BEGIN
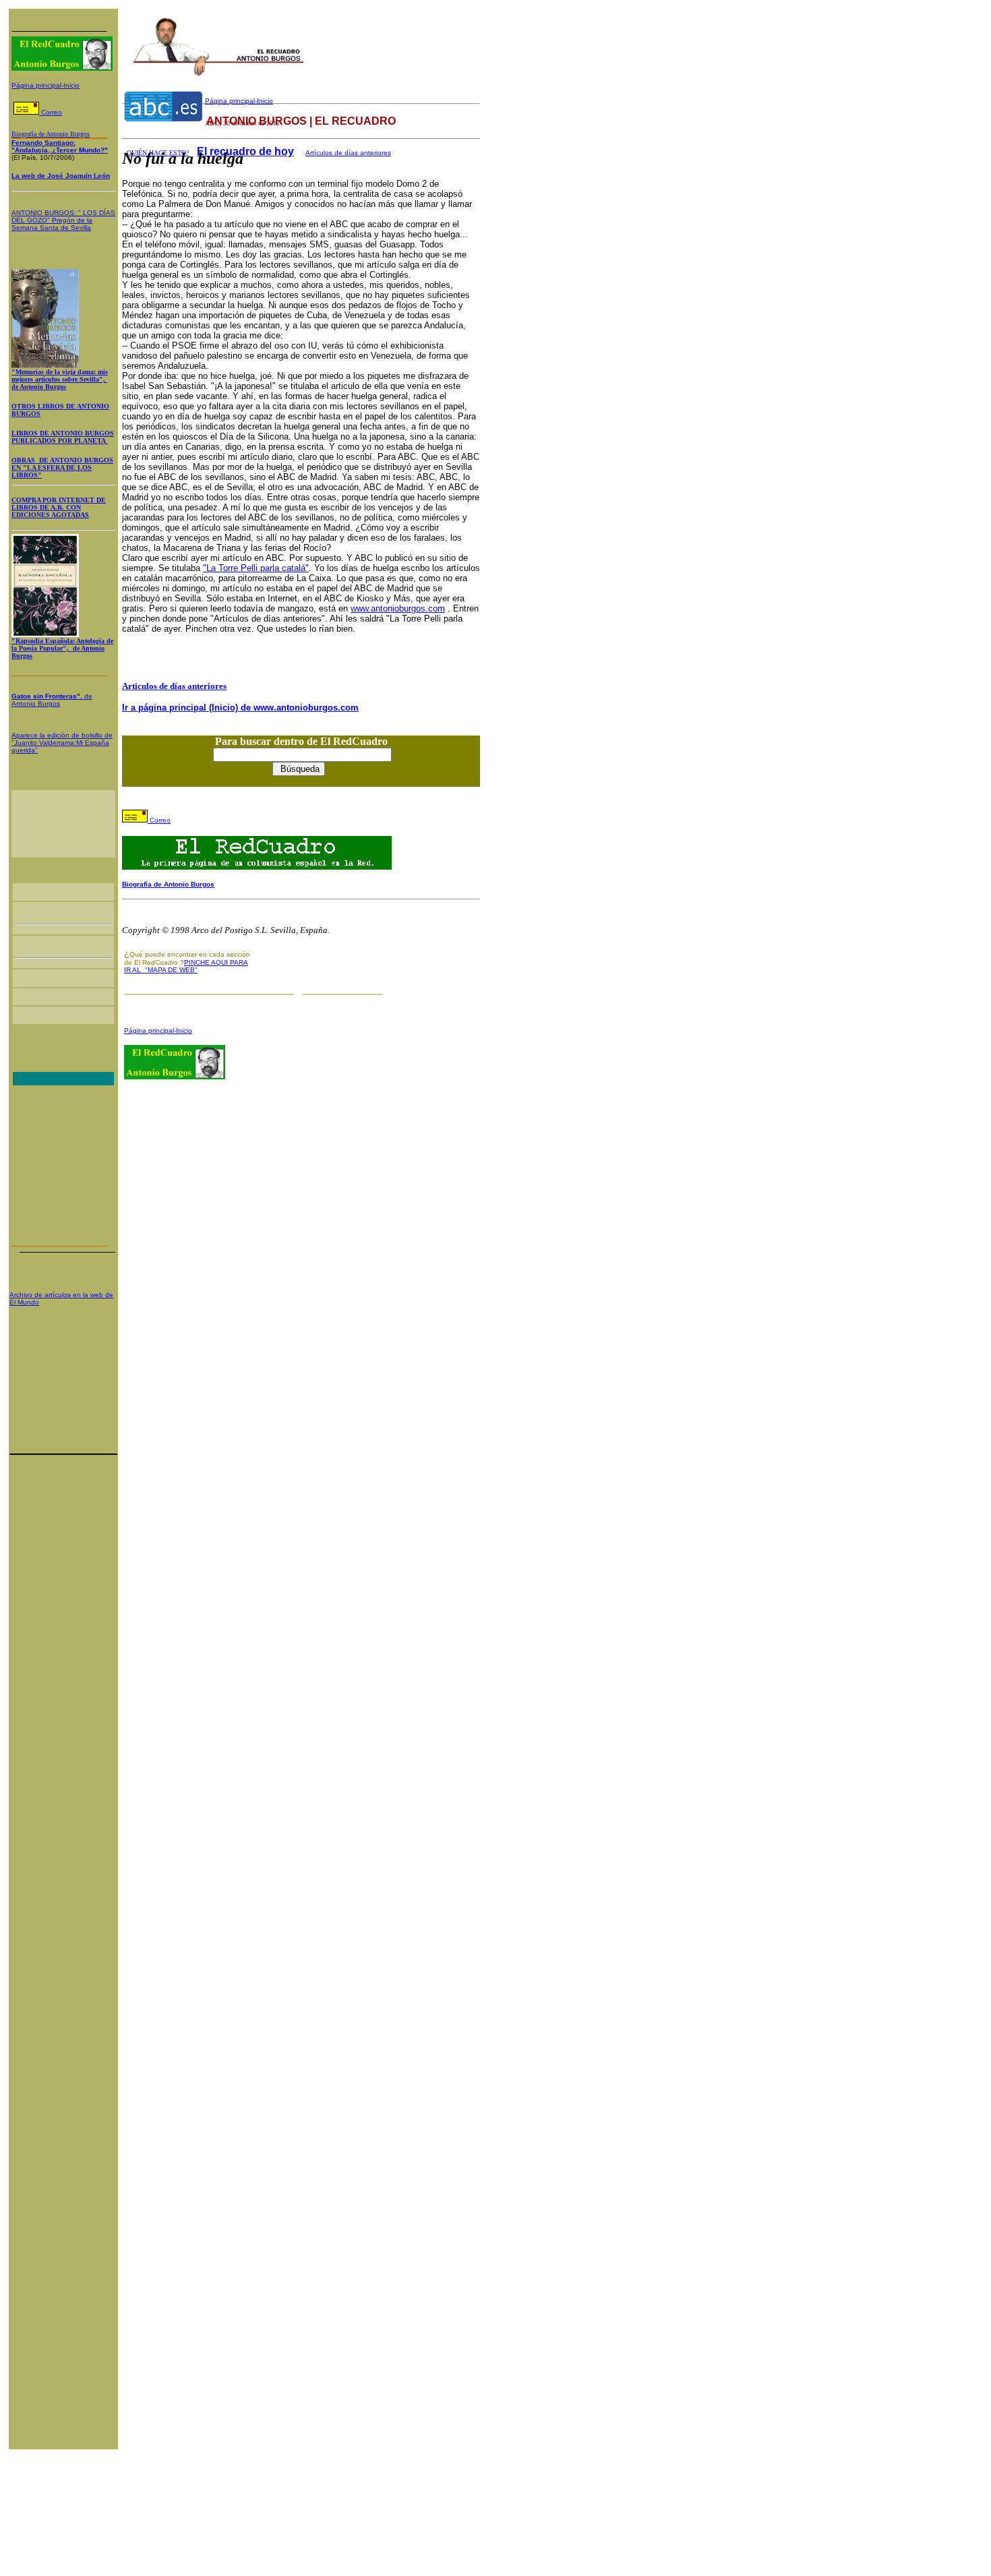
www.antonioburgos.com (398, 608)
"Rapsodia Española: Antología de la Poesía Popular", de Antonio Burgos (62, 648)
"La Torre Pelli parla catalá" (256, 568)
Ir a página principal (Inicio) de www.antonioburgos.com (240, 707)
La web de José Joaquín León (60, 175)
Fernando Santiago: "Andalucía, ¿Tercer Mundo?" (59, 146)
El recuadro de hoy (245, 151)
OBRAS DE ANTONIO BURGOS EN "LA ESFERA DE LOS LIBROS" (62, 467)
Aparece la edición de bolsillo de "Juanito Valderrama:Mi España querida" (62, 742)
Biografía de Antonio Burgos (168, 884)
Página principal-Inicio (45, 85)
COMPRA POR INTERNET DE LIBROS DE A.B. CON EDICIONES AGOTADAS (58, 507)
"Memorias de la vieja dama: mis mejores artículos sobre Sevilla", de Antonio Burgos (59, 379)
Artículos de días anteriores (348, 152)
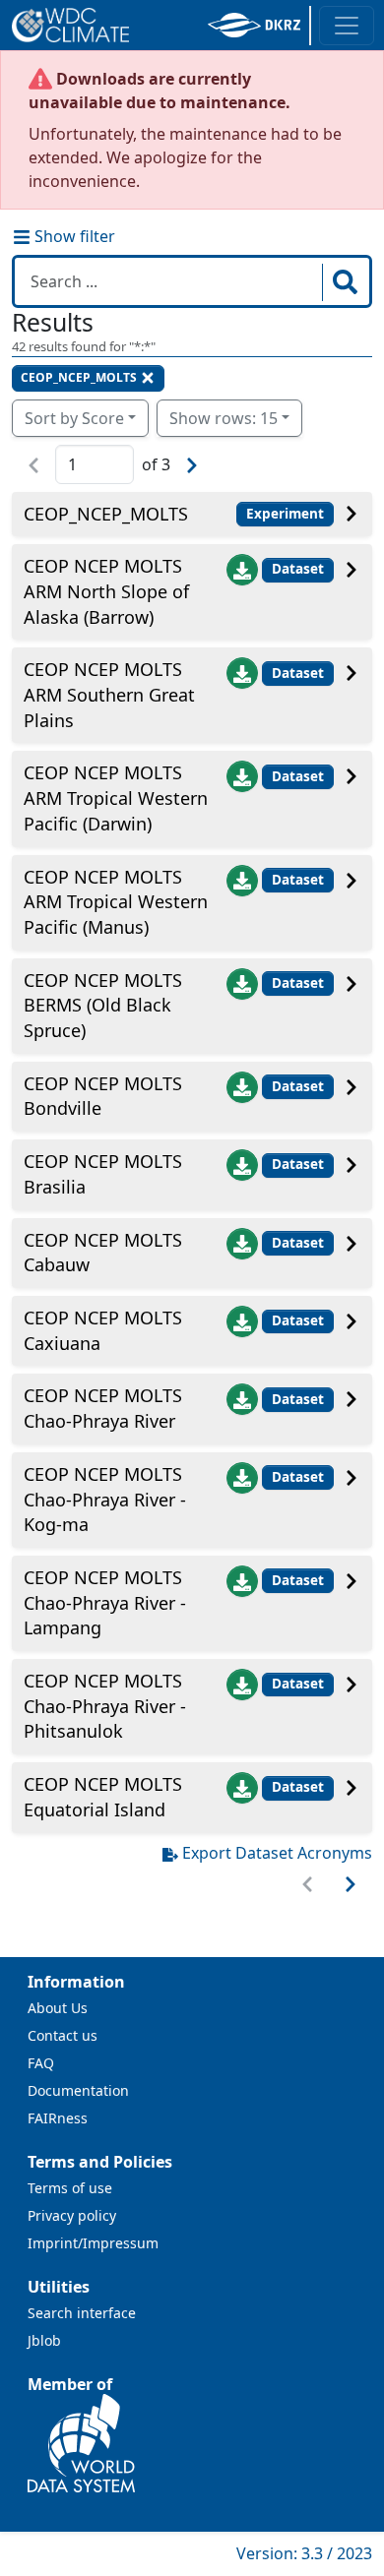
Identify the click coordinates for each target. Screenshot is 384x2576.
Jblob (44, 2340)
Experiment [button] (285, 513)
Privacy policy (72, 2215)
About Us (58, 2007)
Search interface (82, 2312)
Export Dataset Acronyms (277, 1853)
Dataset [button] (298, 569)
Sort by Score (74, 418)
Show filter (73, 236)
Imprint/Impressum (93, 2243)
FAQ (41, 2063)
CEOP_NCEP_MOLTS (79, 377)
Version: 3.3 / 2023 (304, 2553)
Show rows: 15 (223, 418)
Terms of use (70, 2187)
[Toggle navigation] (346, 25)
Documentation (78, 2090)
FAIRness (58, 2118)
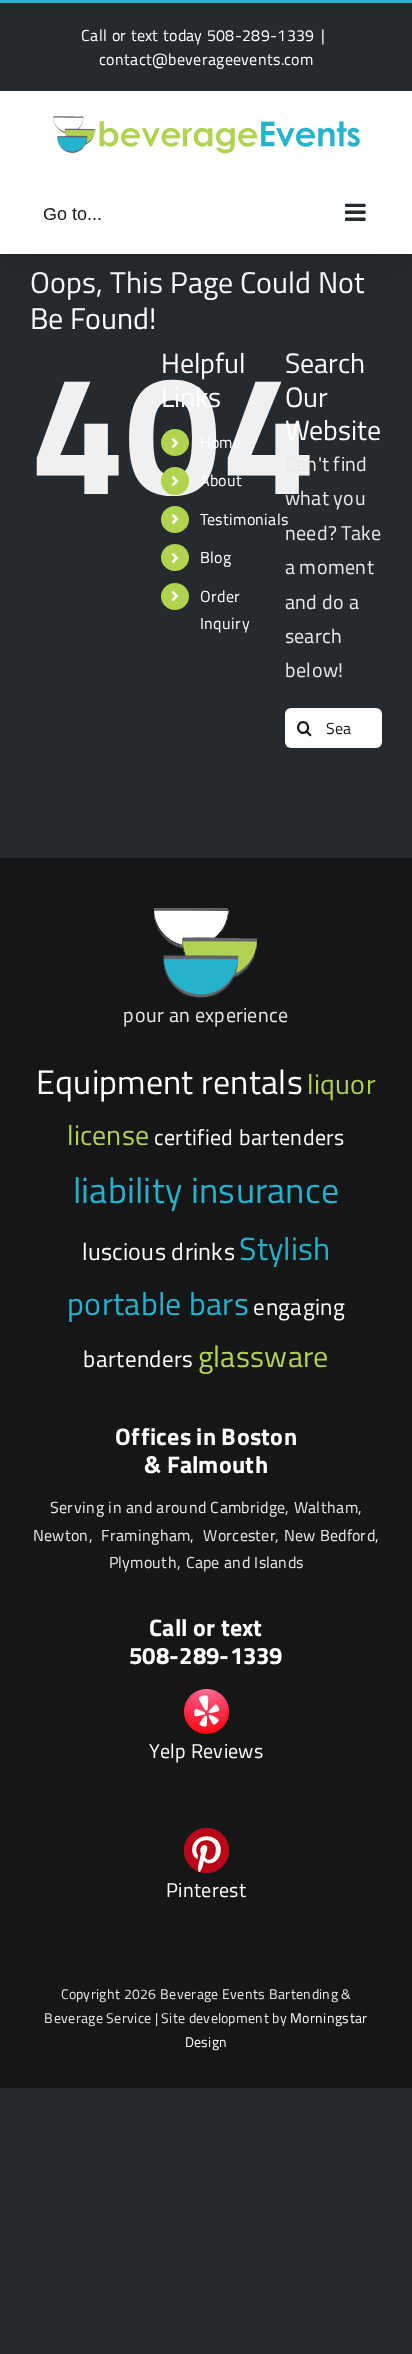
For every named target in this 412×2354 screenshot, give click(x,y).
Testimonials (244, 519)
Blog (215, 557)
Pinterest (206, 1889)
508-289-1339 (261, 35)
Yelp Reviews (206, 1750)
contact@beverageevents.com (206, 59)
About (221, 480)
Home (220, 442)
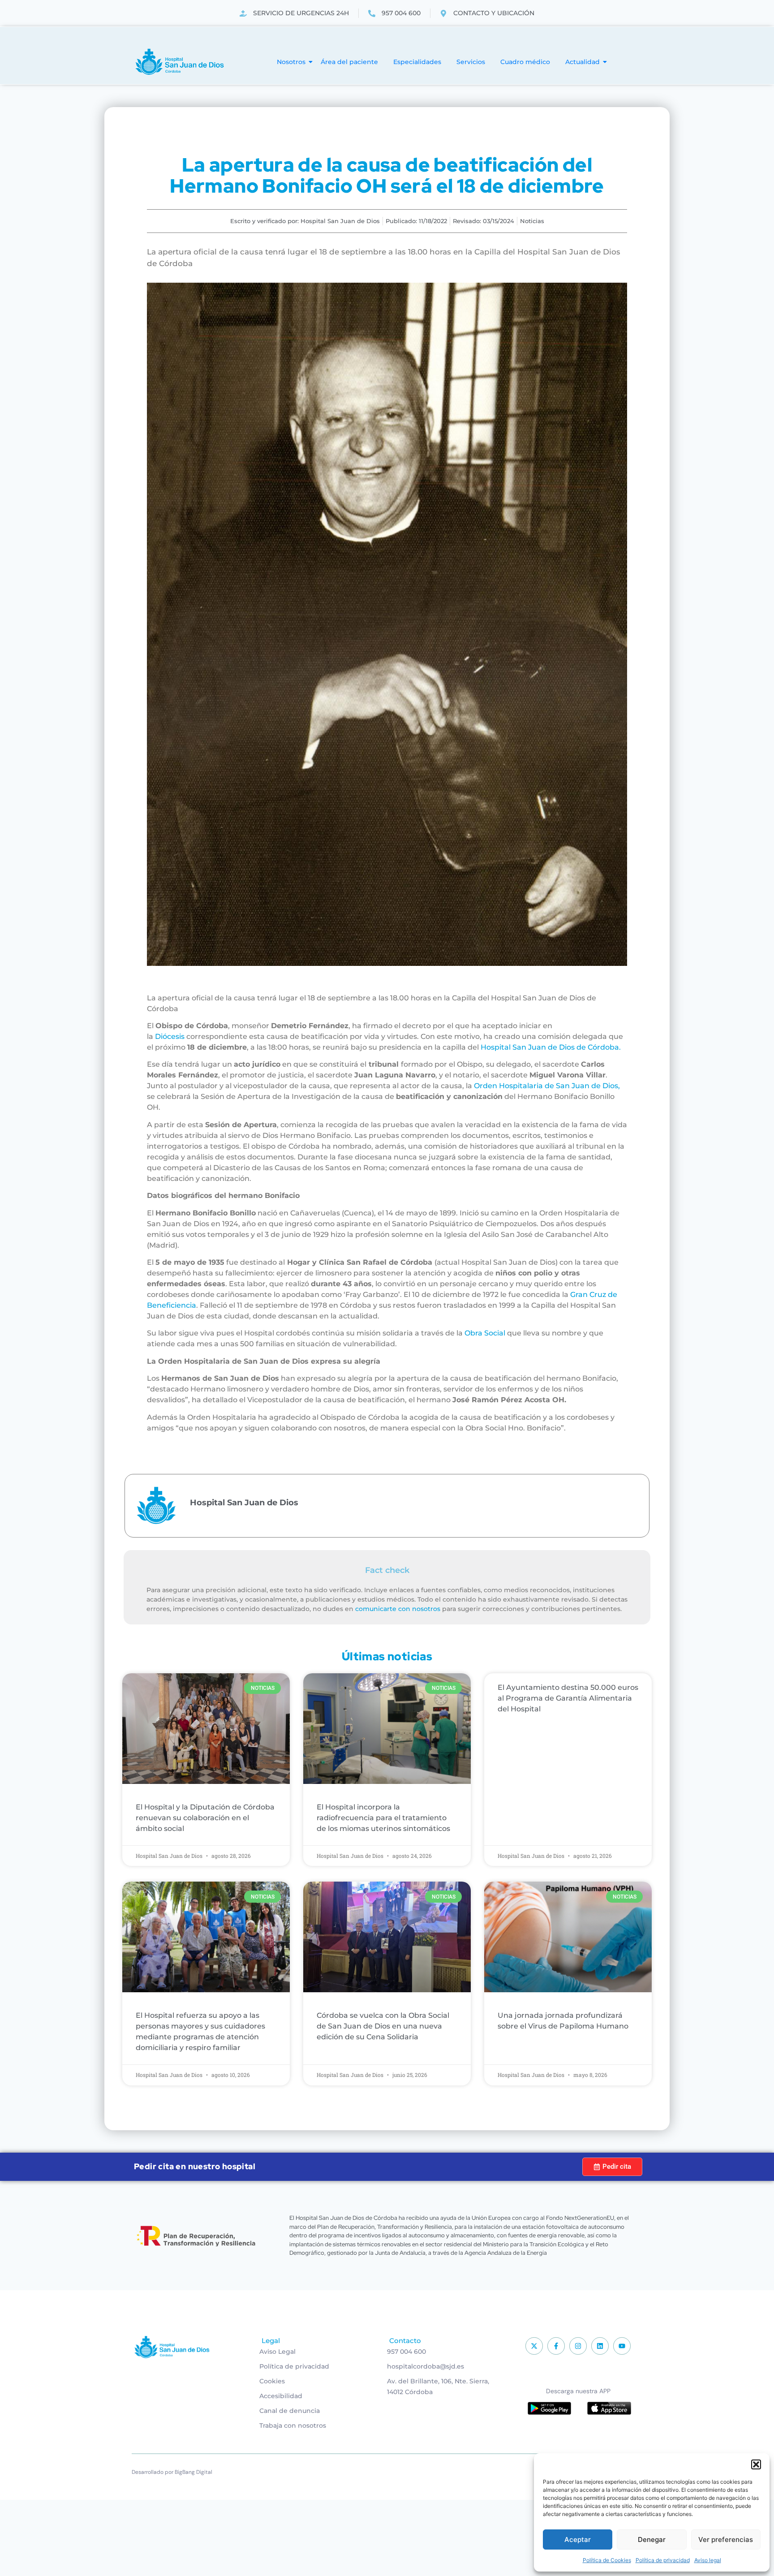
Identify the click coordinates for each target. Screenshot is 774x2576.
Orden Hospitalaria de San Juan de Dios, (547, 1085)
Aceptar (577, 2539)
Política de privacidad (663, 2560)
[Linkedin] (600, 2346)
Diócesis (170, 1036)
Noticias (532, 220)
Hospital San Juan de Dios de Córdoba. (551, 1047)
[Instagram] (578, 2346)
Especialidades (417, 62)
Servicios (470, 62)
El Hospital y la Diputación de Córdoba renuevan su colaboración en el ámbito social (205, 1818)
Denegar (652, 2539)
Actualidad (582, 62)
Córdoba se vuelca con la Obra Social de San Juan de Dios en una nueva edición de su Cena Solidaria (383, 2026)
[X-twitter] (534, 2346)
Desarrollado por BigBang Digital (172, 2472)
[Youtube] (622, 2346)
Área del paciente (349, 62)
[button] (756, 2464)
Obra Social (485, 1333)
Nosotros (291, 62)
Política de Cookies (607, 2560)
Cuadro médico (525, 62)
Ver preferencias (725, 2539)
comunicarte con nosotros (397, 1609)
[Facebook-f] (556, 2346)
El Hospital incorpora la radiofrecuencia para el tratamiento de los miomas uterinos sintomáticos (383, 1818)
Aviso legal (707, 2560)
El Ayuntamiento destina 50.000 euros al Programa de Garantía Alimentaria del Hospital (568, 1698)
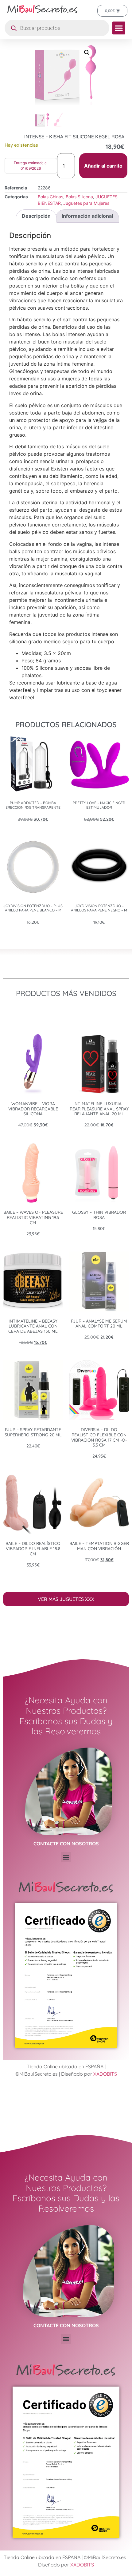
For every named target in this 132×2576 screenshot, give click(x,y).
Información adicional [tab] (87, 216)
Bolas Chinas (50, 196)
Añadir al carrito (103, 166)
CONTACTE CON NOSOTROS (66, 1843)
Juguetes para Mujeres (86, 203)
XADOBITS (105, 2074)
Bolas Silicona (79, 196)
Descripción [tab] (36, 216)
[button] (118, 28)
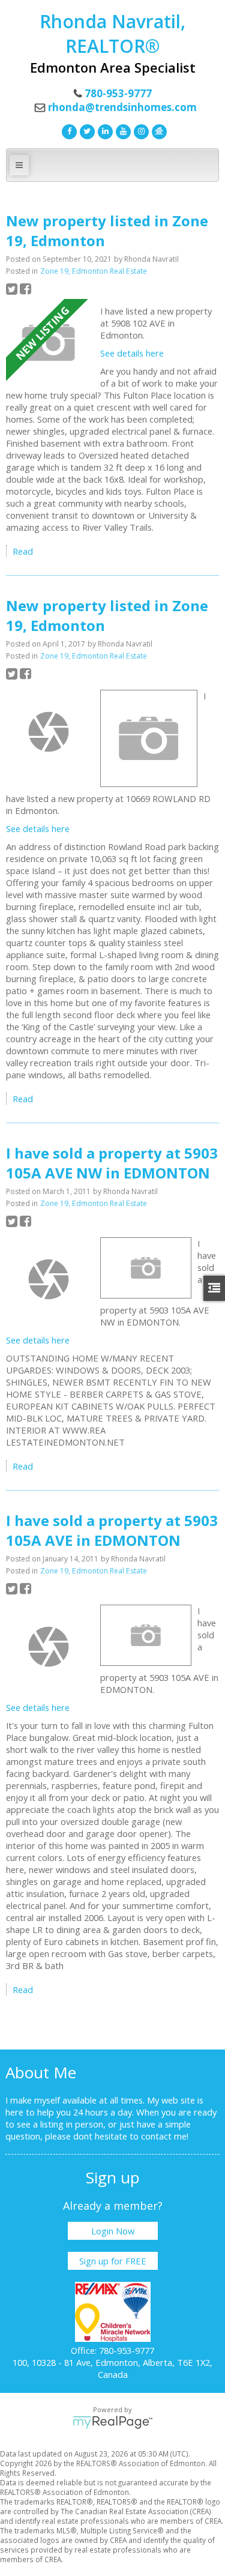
END
TRY IT = In the lines above, find the word "button" and copy every line it occurs in.

RESULT =
Experiment [button] (285, 513)
Dataset [button] (298, 569)
[button] (756, 2464)
[button] (118, 28)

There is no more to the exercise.